The monitor Montauk departed a few days after my arrival for the Ogeechee River for a trial of her offensive and defensive strength against the rebel Fort McAllister, which protected the approaches to the city of Savannah. Colonel Burton, of the Forty-eighth Regiment of New York Volunteers, who was in command of the captured Fort Pulaski at the mouth of the Savannah, had come to Hilton Head on official business, and invited me to accompany him on his return trip in order to witness the exploits of the monitor. We left on January 28, reaching Pulaski in the evening. The fort had been entirely restored and made stronger than before. It mounted eighty guns and had a garrison of two regiments. The next morning we started early for the Ogeechee by the inland passage. We passed by the Tybee River and Warsaw Sound into the network of channels connecting the latter with Ossabaw Sound. Our pilot lost his way, and we found ourselves caught in the Romney Marsh in a passage so narrow and shallow that our boat grounded and touched the banks on both sides. It was extricated with great difficulty from its perilous position. As it was unarmed, we should have been an easy prey to the enemy, who happily did not discover our plight. It was a narrow escape for me from a taste of Southern prisons. We steamed back to Fort Pulaski, reaching there only late in the evening. Our mishap was the more provoking as we had been so near the scene of action that we not only heard the firing, but saw the puffs of powder-smoke ascend after each discharge. We learned the next morning from the attacking fleet that there had been a severe artillery fight, lasting nearly all day, between the Montauk, four gunboats, and a mortar-boat on our side, and the rebel fort, mounting thirteen heavy guns. The Montauk approached within a mile of the fort, when she was stopped by a row of close piles driven into the channel. She was struck thirteen times by heavy shot, but not injured beyond slight dents in her armor. The attack led to the discovery that the rebel cruiser Nashville was still in the Ogeechee, seven miles from Fort McAllister. She had run in some months before, and was prevented from getting to sea again by the vigilance of our cruisers and the obstructions placed by us in the outlets from the Ogeechee.

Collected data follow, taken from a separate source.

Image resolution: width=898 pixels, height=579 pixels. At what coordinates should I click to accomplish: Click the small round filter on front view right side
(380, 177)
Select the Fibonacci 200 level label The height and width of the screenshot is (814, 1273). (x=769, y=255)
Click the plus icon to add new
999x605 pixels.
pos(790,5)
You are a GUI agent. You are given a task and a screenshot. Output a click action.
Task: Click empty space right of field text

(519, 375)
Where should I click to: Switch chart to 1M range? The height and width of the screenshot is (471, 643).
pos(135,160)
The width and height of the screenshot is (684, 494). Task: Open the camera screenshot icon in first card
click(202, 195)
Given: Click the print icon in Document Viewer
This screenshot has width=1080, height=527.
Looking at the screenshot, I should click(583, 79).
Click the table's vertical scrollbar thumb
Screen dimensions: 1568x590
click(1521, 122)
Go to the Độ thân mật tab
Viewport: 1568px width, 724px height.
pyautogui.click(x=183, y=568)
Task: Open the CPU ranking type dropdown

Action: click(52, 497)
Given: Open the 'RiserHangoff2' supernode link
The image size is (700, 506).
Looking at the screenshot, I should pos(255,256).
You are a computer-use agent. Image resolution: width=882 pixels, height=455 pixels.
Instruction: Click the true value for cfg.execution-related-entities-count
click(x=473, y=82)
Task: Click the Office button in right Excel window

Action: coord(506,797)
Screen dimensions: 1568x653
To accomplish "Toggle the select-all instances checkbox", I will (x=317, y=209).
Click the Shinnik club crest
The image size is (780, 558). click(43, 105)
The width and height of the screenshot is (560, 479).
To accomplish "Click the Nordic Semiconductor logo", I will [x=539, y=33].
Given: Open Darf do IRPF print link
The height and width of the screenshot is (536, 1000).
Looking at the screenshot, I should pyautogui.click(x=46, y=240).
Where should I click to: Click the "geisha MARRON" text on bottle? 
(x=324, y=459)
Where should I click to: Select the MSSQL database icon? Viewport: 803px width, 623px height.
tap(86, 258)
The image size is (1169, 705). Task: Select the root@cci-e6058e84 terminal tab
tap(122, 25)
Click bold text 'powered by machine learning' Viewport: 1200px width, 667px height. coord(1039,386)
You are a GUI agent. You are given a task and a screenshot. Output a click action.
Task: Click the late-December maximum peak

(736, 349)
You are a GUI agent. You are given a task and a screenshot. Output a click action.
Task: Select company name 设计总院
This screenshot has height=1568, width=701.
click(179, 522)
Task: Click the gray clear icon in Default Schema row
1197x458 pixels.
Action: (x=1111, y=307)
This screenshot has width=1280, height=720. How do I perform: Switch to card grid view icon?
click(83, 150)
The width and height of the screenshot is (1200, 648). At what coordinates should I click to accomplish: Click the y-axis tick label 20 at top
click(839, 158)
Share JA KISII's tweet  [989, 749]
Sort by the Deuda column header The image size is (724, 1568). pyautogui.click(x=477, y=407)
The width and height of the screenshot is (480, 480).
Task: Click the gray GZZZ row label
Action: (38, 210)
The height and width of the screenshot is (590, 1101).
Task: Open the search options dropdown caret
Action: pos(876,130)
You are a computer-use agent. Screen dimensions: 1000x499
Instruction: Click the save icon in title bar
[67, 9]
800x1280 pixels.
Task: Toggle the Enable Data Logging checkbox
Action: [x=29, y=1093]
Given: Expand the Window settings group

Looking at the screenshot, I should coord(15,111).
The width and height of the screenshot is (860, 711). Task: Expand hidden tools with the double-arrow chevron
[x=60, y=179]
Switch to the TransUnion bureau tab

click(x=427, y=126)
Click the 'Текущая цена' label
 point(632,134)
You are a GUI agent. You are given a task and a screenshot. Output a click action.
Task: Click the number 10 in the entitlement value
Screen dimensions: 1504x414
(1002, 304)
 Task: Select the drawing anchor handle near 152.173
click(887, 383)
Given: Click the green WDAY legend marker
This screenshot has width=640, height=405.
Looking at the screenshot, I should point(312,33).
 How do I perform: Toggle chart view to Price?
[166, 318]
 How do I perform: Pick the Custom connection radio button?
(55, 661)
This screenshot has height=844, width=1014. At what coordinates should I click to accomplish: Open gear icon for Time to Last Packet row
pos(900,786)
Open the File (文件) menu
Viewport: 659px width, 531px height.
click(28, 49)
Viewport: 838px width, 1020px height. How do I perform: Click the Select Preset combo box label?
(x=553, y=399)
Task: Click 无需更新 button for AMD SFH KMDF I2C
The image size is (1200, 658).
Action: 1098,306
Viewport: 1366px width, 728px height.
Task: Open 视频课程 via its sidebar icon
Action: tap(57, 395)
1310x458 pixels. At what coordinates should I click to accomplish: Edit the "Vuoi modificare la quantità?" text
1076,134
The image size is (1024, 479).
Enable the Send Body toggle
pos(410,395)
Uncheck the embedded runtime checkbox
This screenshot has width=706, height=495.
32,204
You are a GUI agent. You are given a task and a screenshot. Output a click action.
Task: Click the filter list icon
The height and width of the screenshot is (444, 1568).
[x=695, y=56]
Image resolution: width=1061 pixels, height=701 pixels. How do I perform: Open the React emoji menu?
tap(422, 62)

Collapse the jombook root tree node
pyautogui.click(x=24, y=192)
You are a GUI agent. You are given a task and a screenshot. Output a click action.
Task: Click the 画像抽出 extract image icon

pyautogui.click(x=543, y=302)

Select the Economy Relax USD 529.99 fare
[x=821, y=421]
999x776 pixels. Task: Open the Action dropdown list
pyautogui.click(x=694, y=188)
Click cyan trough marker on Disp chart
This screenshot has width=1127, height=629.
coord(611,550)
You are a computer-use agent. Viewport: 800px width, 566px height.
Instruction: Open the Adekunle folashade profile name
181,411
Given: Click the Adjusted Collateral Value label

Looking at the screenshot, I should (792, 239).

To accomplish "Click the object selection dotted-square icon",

It was the purpose of Captain Worden, in command of our flotilla, to get by the fort with the Montauk and attack the rebel vessel. Our fire was supposed to have disabled most of the armament of Fort McAllister. Captain Worden was bent upon overcoming the obstructions in the river, but, as this would take time, I returned to Hilton Head. I found that the military and civilian community was much stirred up by very exciting news, just arrived, of a partially successful attack made by rebel rams from Charleston harbor upon our blockading fleet, preceded by the disablement and surrender of one of our gunboats in Stono River. The veteran braggart, Beauregard, was in command of Charleston at the time. On receiving the report of the rebel rams, he launched forthwith a proclamation to the civilized world announcing that the Federal blockading fleet, having been either destroyed or dispersed, had disappeared, and that the blockade was therefore raised. The proclamation was accompanied by an official statement of a British naval officer and the resident British consul that they had been out to sea on a tug, but had seen no sign of the blockading fleet. The rebel Secretary of State followed this up by a circular to the Confederate agents in Europe, announcing the reopening of Charleston harbor to the ships of seafaring nations. This performance of Beauregard and the British officials ranks high among the many extraordinary perversions of current events which occurred during the Rebellion. It was denounced as an absolute falsehood in a protest addressed to Admiral Dupont by all the commanders of the blockading men-of-war. At first the rebel story was believed even by the Washington Government, and credited by the Northern press, which indulged in severe criticism of the blockading fleet. The feelings of the Admiral and his subordinates on reading these rash effusions may be imagined. A partial compensation for the losses inflicted by the rebel rams was the capture at that time of several vessels with valuable cargoes trying to run the blockade. A great prize among them was the British steamer Princess Royal, which was brought to Port Royal harbor and which I visited. She carried machinery and guns for the rebel navy, besides a large miscellaneous cargo of merchandise.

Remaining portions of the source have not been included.